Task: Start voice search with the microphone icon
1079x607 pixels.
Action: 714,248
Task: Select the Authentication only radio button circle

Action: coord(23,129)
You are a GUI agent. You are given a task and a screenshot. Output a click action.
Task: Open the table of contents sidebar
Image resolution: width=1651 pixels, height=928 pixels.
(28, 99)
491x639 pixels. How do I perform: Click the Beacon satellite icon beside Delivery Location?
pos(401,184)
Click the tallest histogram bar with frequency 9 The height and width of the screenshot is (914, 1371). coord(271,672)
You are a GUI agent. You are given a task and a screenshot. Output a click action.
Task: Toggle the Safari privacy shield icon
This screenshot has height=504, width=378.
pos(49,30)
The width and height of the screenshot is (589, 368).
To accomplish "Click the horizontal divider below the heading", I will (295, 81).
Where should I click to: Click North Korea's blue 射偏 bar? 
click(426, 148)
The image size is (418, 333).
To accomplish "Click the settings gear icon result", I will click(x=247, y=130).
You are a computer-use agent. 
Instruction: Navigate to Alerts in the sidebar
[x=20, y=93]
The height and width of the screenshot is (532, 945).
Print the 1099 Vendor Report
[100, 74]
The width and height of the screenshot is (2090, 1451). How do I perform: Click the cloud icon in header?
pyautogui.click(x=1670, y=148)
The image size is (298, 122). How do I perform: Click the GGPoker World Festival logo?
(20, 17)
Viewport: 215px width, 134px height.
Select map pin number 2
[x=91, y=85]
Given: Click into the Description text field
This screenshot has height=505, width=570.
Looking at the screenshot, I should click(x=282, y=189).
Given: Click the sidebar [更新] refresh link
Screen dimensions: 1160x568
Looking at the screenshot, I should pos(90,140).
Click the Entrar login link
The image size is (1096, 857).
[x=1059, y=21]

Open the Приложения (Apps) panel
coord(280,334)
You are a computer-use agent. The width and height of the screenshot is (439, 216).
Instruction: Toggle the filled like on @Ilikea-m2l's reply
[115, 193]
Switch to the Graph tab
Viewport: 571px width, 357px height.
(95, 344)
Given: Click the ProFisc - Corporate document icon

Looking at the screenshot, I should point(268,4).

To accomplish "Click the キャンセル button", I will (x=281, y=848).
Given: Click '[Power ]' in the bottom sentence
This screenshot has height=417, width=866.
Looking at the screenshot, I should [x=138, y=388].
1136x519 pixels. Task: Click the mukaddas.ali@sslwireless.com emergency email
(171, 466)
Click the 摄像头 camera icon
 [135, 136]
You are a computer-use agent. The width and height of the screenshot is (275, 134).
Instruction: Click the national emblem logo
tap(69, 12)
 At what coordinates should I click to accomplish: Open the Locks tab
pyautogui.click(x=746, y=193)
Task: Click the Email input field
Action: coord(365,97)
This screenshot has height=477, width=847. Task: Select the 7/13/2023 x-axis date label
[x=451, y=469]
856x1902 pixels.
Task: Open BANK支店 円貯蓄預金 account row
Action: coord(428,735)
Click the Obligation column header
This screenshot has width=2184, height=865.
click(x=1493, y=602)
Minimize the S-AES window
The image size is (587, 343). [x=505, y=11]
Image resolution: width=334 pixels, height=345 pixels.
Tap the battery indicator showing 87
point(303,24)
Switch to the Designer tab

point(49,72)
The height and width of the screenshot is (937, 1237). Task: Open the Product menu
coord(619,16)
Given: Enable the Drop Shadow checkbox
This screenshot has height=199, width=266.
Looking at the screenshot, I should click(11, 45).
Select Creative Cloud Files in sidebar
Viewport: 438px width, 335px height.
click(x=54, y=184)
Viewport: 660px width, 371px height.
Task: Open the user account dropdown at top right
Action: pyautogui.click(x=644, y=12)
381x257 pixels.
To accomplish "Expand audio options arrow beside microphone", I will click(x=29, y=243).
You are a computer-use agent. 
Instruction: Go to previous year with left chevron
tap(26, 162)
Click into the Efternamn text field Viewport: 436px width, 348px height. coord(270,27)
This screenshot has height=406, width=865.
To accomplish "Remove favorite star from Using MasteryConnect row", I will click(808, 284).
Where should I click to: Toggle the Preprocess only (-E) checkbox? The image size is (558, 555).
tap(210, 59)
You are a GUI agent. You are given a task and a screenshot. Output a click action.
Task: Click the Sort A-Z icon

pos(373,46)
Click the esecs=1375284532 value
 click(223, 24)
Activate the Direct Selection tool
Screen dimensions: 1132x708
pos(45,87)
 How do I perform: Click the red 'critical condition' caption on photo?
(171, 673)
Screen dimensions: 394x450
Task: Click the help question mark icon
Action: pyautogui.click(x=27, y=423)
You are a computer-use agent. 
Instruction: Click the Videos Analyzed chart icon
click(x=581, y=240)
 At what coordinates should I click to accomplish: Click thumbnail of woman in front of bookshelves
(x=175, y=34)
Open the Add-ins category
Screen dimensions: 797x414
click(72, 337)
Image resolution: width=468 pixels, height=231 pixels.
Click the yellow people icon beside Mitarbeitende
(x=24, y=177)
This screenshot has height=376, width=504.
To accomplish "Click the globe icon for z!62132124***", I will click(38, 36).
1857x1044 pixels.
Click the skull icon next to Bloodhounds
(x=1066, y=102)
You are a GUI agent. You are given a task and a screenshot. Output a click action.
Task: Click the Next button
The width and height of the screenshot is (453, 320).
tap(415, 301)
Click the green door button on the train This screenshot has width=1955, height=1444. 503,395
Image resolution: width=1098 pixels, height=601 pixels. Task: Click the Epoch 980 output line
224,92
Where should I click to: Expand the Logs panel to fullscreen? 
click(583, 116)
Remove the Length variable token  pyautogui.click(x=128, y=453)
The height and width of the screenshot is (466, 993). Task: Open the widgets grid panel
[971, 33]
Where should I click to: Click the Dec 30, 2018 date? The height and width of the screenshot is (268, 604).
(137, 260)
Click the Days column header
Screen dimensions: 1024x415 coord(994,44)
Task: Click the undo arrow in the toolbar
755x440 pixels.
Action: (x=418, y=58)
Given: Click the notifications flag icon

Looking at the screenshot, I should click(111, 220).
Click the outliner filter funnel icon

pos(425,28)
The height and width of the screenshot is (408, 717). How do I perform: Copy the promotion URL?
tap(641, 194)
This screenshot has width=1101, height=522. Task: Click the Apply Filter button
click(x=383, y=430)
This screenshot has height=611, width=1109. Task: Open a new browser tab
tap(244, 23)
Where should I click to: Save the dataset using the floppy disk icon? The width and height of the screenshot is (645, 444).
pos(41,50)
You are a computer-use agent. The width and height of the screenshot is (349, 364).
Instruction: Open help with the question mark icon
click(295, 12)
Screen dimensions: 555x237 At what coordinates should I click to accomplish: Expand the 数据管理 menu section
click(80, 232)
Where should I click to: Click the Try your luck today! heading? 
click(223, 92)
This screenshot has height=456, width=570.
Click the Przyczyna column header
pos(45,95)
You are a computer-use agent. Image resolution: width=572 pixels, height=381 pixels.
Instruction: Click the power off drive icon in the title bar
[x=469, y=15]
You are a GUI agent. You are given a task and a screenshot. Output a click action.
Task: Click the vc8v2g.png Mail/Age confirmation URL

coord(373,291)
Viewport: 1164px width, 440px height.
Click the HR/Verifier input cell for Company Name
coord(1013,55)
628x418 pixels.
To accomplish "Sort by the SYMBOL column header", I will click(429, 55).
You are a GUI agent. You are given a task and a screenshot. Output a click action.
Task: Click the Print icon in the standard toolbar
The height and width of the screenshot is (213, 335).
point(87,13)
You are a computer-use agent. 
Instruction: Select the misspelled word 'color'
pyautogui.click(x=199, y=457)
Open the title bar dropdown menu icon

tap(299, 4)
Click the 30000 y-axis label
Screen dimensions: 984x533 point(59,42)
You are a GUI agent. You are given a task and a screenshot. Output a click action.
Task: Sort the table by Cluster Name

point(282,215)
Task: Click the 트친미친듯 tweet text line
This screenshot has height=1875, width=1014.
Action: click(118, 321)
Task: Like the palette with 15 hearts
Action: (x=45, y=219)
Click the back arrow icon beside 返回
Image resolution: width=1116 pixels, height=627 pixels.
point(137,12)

= = =

▶ EXERCISE INSTRUCTIONS:
Which lines in the records above contain the string "panel"? Report each of them in full.

▶ ANSWER FOR THE TASK:
Open the Приложения (Apps) panel
Where should I click to: Expand the Logs panel to fullscreen? 
The height and width of the screenshot is (466, 993). Task: Open the widgets grid panel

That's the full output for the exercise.